2022.12.21
SPECIAL TALK Vol.99
目指すのは学術界のアントレプレナー
金丸:稲見さんはメタバースをどう見ていますか?可能性のあるテクノロジーでしょうか。
稲見:今あるメタバースはポテンシャルを十分発揮できていないと感じています。メタバース内で、アバター同士がコミュニケーションするというのは残ると思いますが、私としては人間のデジタルツインを使ってできることに可能性があるのではないかと。
金丸:サイバー空間に、現実世界を再現するということですね。
稲見:例として、同じ研究室にいた教員が、触覚デバイスを使って、筋肉の力の入れ方、力の抜き方を伝える研究をしていたのですが、それを使うと、本来、習得までに数週間かかる和紙の紙漉きの動作を10回程の練習で身につけられるんです。
金丸:伝統芸能や伝統工芸によくある「見て盗め」のアップデートですね。見てるだけだと、よくて表面的な動きしか真似できません。
稲見:見様見真似って、必ずしも上達に繋がるわけじゃないんです。トップのスポーツ選手のフォームを真似ようとして、故障してしまう人も結構いますから。
金丸:それはそうでしょうね。大谷翔平だって、ウサイン・ボルトだって、彼らの体格や筋肉の付き方があって、その人に最適なフォームだからこそ力を発揮できるわけで。
稲見:デジタルツインで再現されたサイバー上の空間内でいろいろなパターンで練習させて、一番うまくいきそうな方法を現実の世界で自分が試してみる、というモデルはいずれ実現するはずです。
金丸:日本ではいまだに根性論がはびこっていますが、闇雲に努力したって結果には繋がりませんからね。ところで、今、稲見さんの研究室は何人くらい在籍してるんですか。
稲見:教員、研究員が10名弱、さらに博士課程と修士課程を合わせると総勢で40人くらいです。
金丸:学生は研究者として大学に残る人が多いんですか。
稲見:残る人もいれば就職する人もいますが、最近はスタートアップ企業に行きたいという人も増えてきましたし、自分でスタートアップを立ち上げたいという人も出てきました。
金丸:それはいい傾向ですね。「大企業に行けば、大きなことができる」と考える人がいまだにいますが、最先端で研究していた人が動きの遅い大企業に入ったって、すぐに出番は回ってきません。
稲見:これまで自分なりにいろいろな分野で、いろいろなことをやってきて感じるのが、私自身のモチベーションは、「学術界のアントレプレナーになりたい」というところから湧いてきているように感じます。
金丸:すばらしいじゃないですか!
稲見:「既存の分野のなかで頑張る」よりも「新しく分野を立ち上げる」。
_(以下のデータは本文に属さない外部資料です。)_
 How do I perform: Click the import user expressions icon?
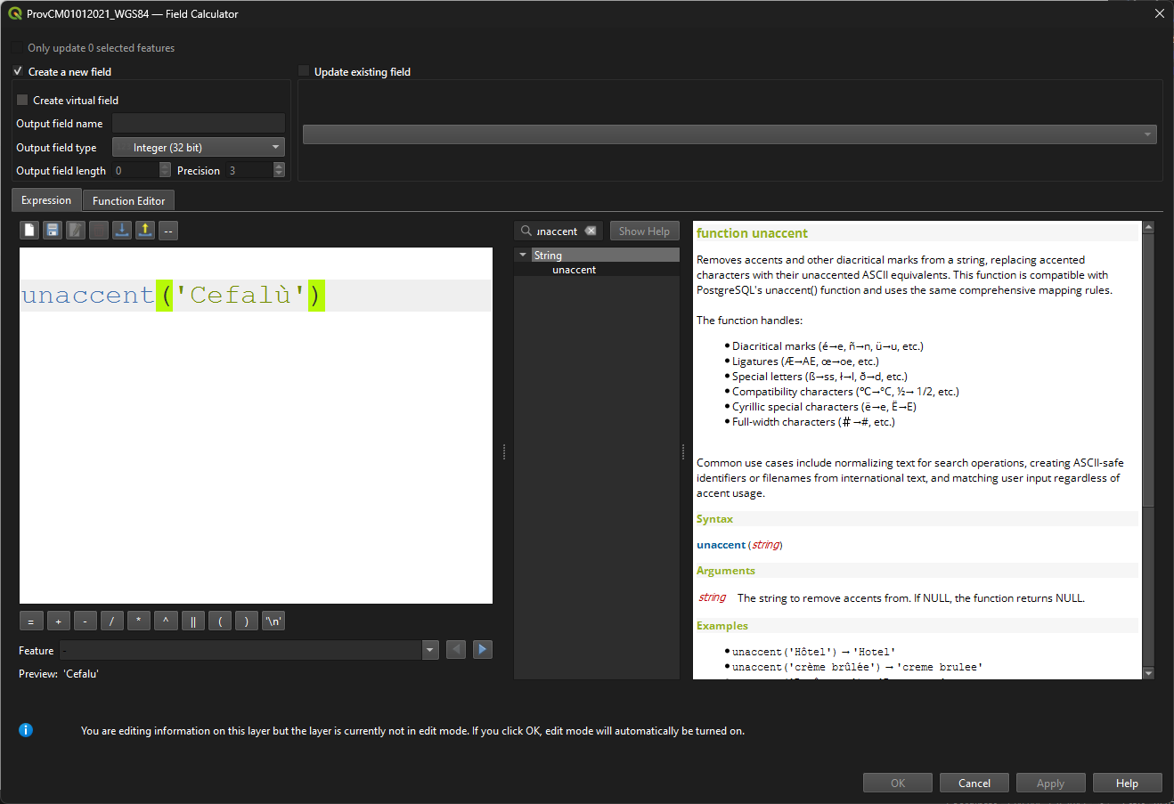tap(122, 231)
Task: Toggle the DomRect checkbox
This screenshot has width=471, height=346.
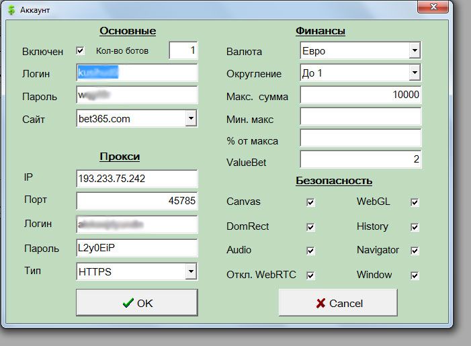Action: click(x=310, y=227)
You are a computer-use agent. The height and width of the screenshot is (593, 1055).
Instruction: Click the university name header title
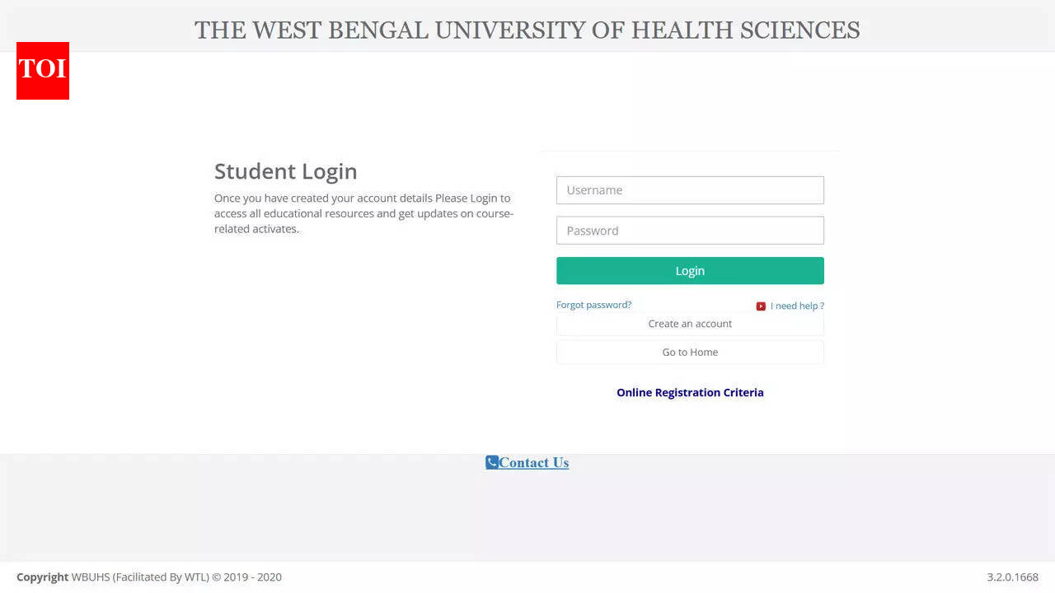coord(527,30)
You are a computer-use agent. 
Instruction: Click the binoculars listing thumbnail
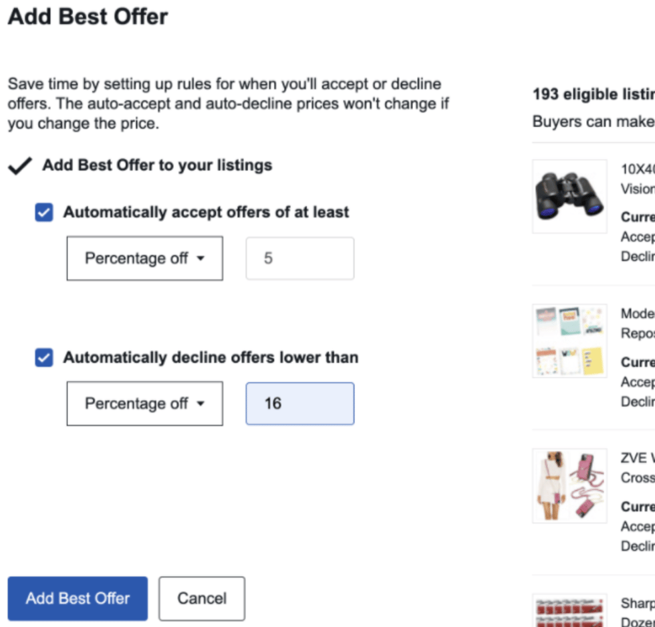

今後、こういう学問領域が世の中には必要なはず、ないんだったら自分たちが作ろう!と。
金丸:アントレプレナーって、日本では起業家のことを指すことが多いですが、企業だろうが、民間だろうが、大学教授だろうが、イノベーションを武器に、リスクを取って、新しく事業を立ち上げようという人は誰だってアントレプレナーです。大企業であっても、アントレプレナーシップに富んだ従業員がいっぱいいれば、その組織はイノベーティブで腐らない。逆に勢いのあるスタートアップでも、現状維持や前例主義、実績主義がはびこってくれば、あっという間に成長しなくなってしまう。
稲見:私の研究室にはいろいろなバックグラウンドを持った人が来ます。研究室のメンバーだけでなく、世界の人たちと協力しながら、というのもまた楽しいし、アカデミックの世界だけでなく、社会においてもアントレプレナーを応援したいとも思っています。
金丸:大学と一般企業って、分けて考えがちですが、実際には表裏一体なんです。アメリカの場合は、スタートアップで成功した人が一定の財を成したあと、また大学に呼ばれることも珍しくない。新しいアイデアや技術が富を生むということが共通認識になっているからです。
稲見:大学という公的な機関で研究をしているため、パブリックセクター、公(おおやけ)の意味ってなんだろうと、学内でも議論することがあります。企業活動はものすごく重要ですけど、公的な機関にいる私たちは、社会のなかでどういう役割を担うべきなのか今一度考えるべきです。
金丸:東京大学に求められるのは、ひとつは仮説や理論で国を牽引することでしょうね。もうひとつが還元。新しい理論や技術を社会実装する。ただ、そのためには研究開発投資、つまり原資が必要です。その原資を、これまでは広く薄く税金でもらっていたわけですが、大学自身が日本における大学と社会の関わり方をアップデートし、新しいかたちを示せるかどうかにかかっていますね。